The State Department will file a proposed rule change tomorrow.

The State Department wants to require all US visa applicants, both immigrant and non, disclose their social media handles to the US government, CNN reports. In documents that the department will file to the Federal Register tomorrow, it proposes that nearly every individual applying for a US visa be required to hand over any social media handles used on certain platforms in the past five years as well as submit any telephone numbers and email addresses used during that same time period.

Previously, this information was only requested from visa applicants who required more rigorous scrutiny -- such as those who had traveled to regions with notable terrorist activity. But once enacted, these rule changes will require nearly all applicants submit this information, with the only potential exceptions being those applying for diplomatic and official visas. However, even they may have to provide their social media info, as the State Department's documents only say "most" won't be "routinely" asked for it.

Last year, the Department of Homeland Security introduced a new rule that allows social media information to be included in immigrants' official records.
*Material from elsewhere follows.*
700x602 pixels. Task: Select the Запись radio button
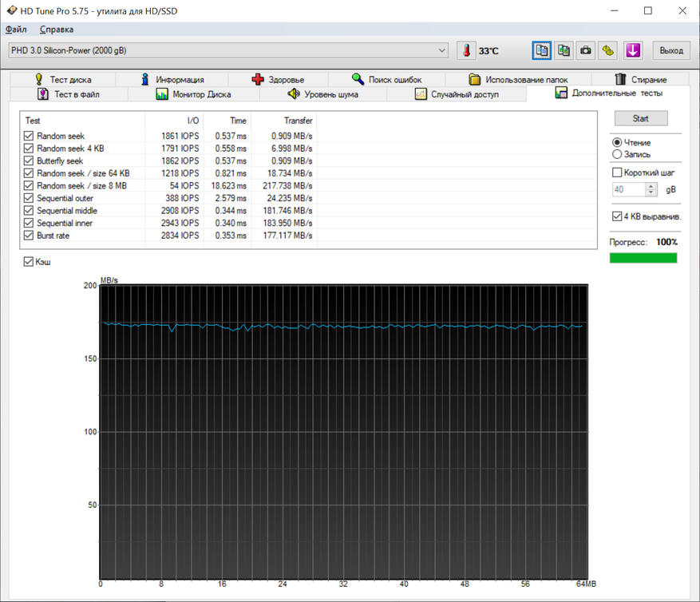[617, 154]
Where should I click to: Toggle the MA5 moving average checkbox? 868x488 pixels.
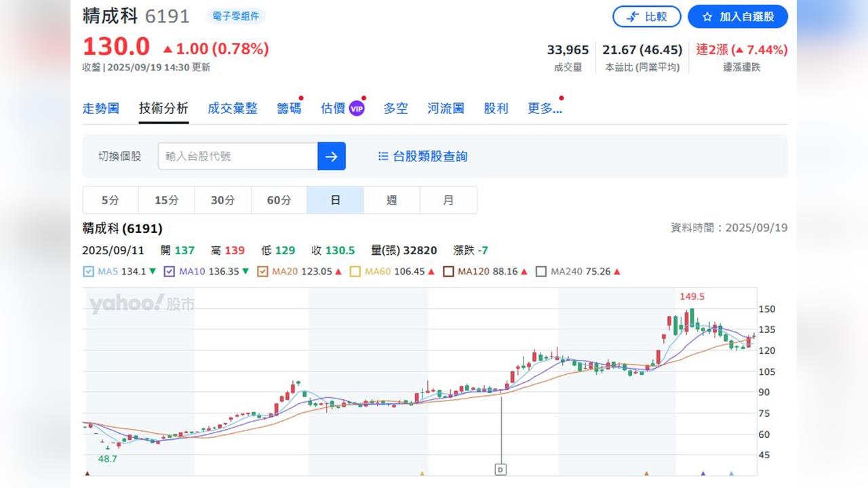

But the move to incorporate social media handles and searches into visa application protocols precedes the Trump administration.

The State Department's proposed changes also include questions about immigrants' travel, whether they've been deported or removed from another country and if any of their relatives have been associated with terrorist activities. Applicants will also have the option to disclose social media handles used on platforms not listed on the questionnaire. Approximately 15 million visa applicants stand to be affected by the change.

Once the planned rule change is filed to the Federal Register on Friday, the public will have 60 days to comment on it.